## Task to complete
Retype exactly the lines below, starting with the line that contains "The height and" and ending with the last line; leave out any pictures.

## Extracted entries
————
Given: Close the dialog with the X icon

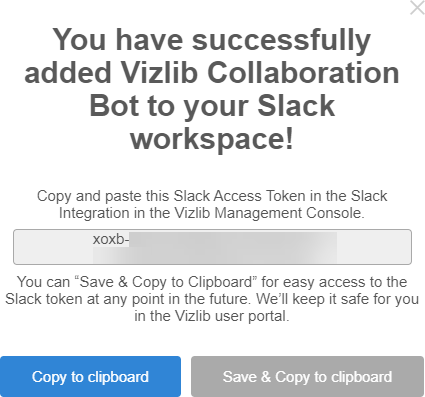Looking at the screenshot, I should coord(417,8).
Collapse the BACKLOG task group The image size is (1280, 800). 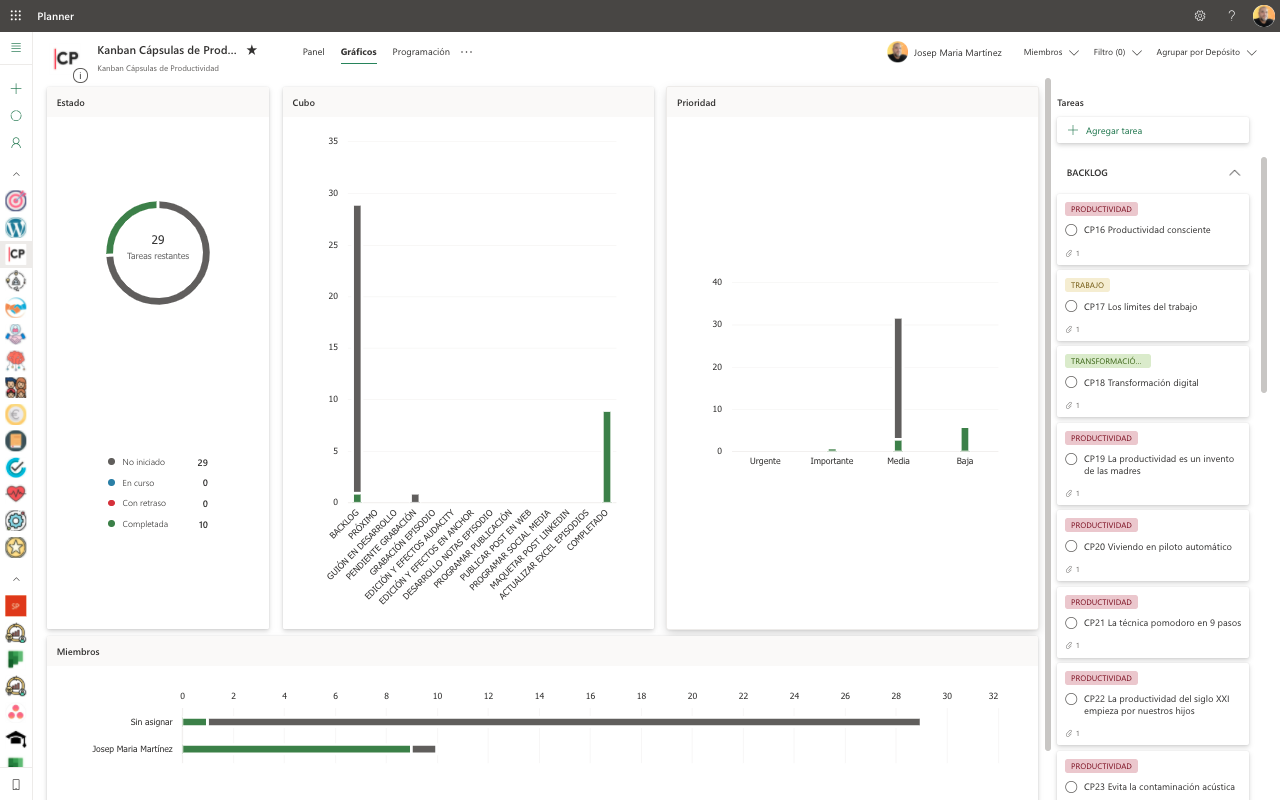coord(1234,173)
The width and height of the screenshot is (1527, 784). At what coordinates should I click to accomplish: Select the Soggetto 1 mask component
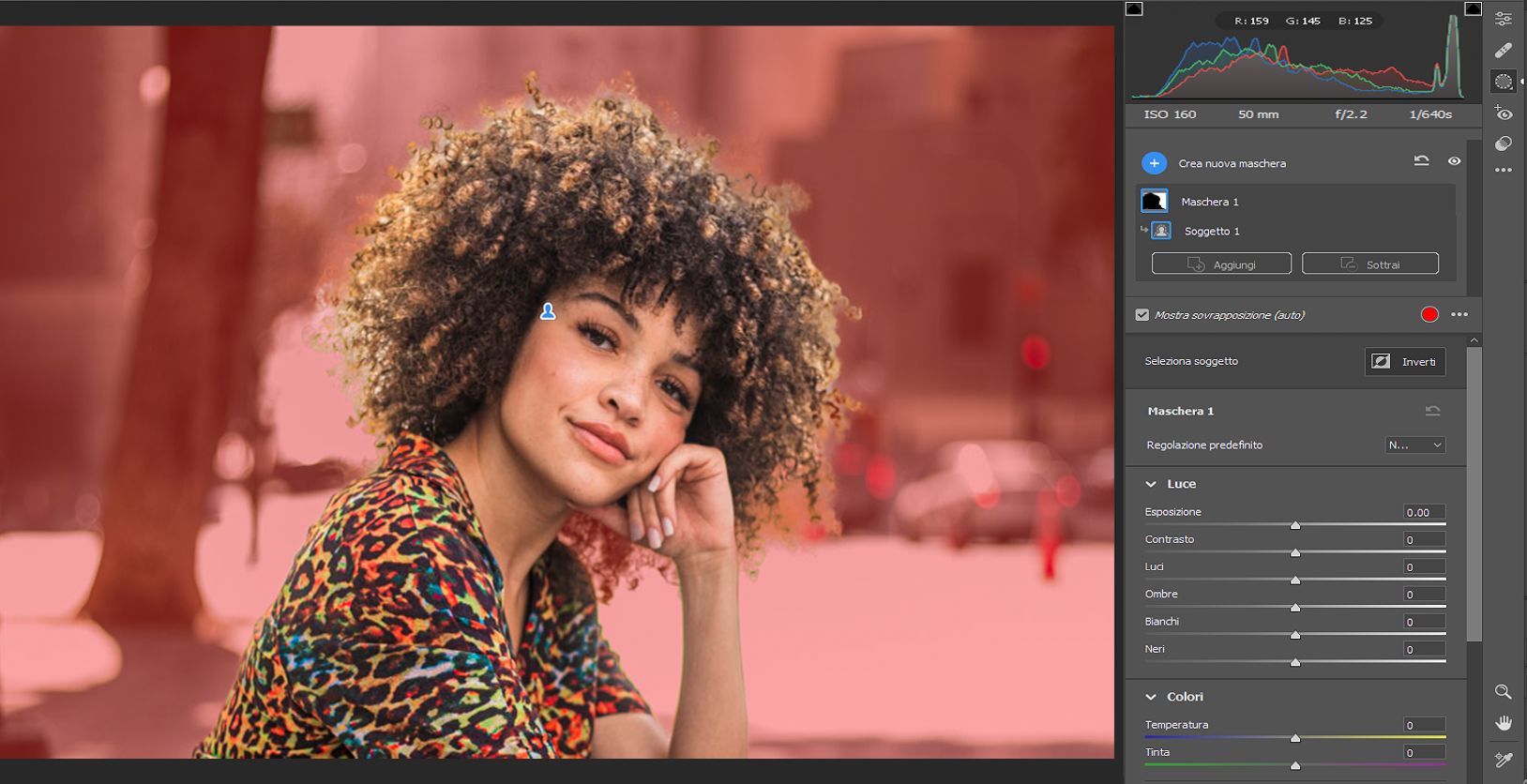(1211, 231)
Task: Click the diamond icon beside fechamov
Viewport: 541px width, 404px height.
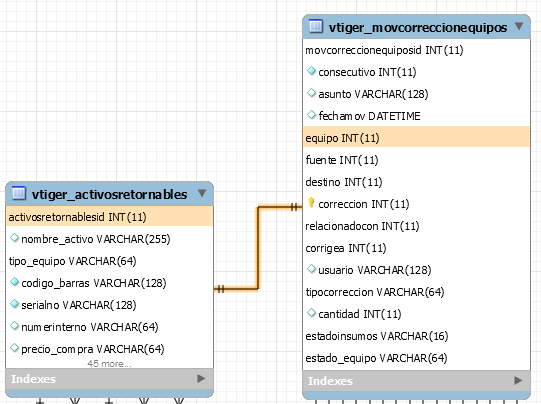Action: [311, 115]
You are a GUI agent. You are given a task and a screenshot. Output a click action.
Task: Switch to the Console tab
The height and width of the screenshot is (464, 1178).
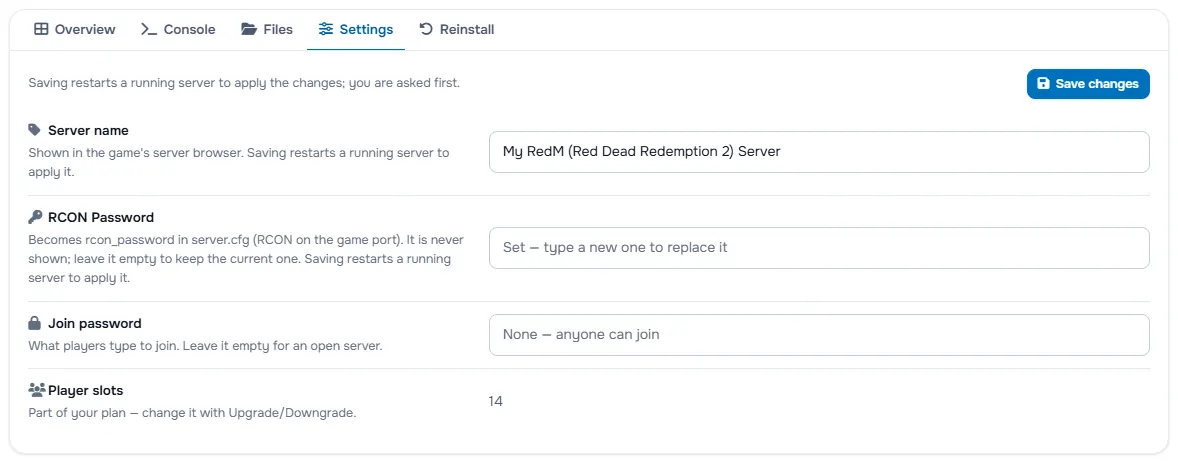pos(178,29)
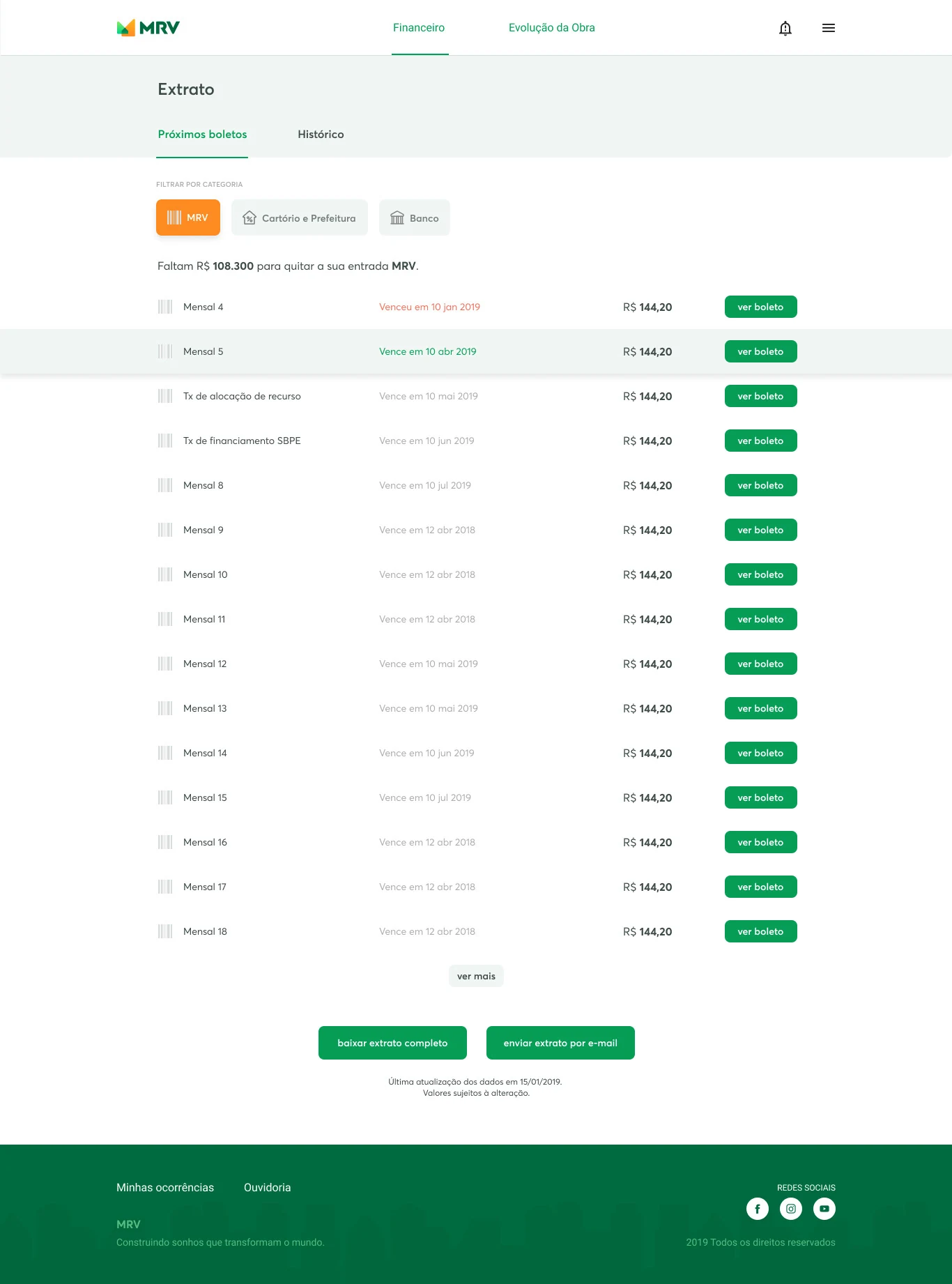Switch to the Histórico tab
Viewport: 952px width, 1284px height.
[321, 135]
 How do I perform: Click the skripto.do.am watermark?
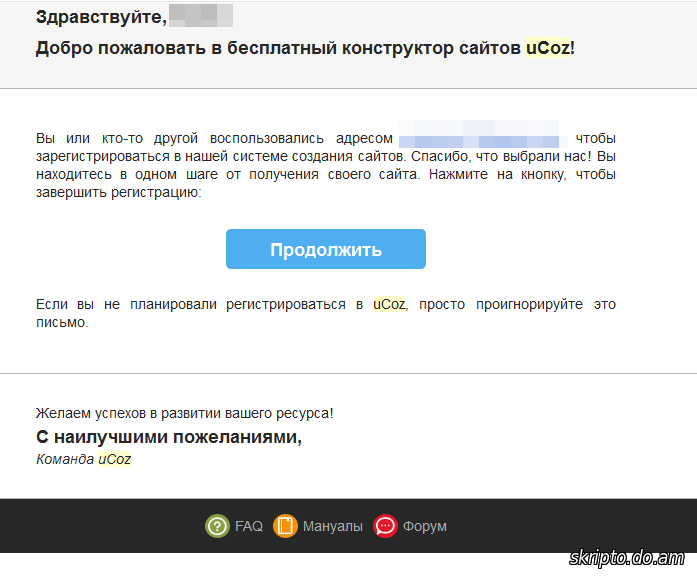point(626,558)
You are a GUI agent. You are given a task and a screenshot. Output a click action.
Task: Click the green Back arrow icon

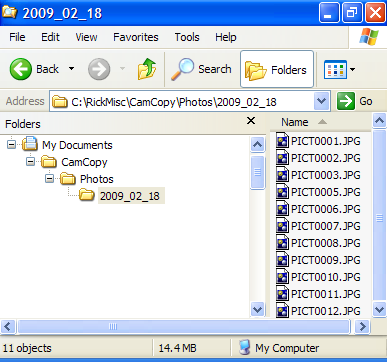click(x=21, y=69)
————
## Answer to this task
The height and width of the screenshot is (464, 1178).
pos(178,29)
Switch to the Histórico tab
Viewport: 952px width, 1284px height.
[321, 135]
 How do I perform: Click the skripto.do.am watermark?
point(626,558)
You are a GUI agent. You are given a task and a screenshot. Output a click action.
Task: Click the green Back arrow icon

click(x=21, y=69)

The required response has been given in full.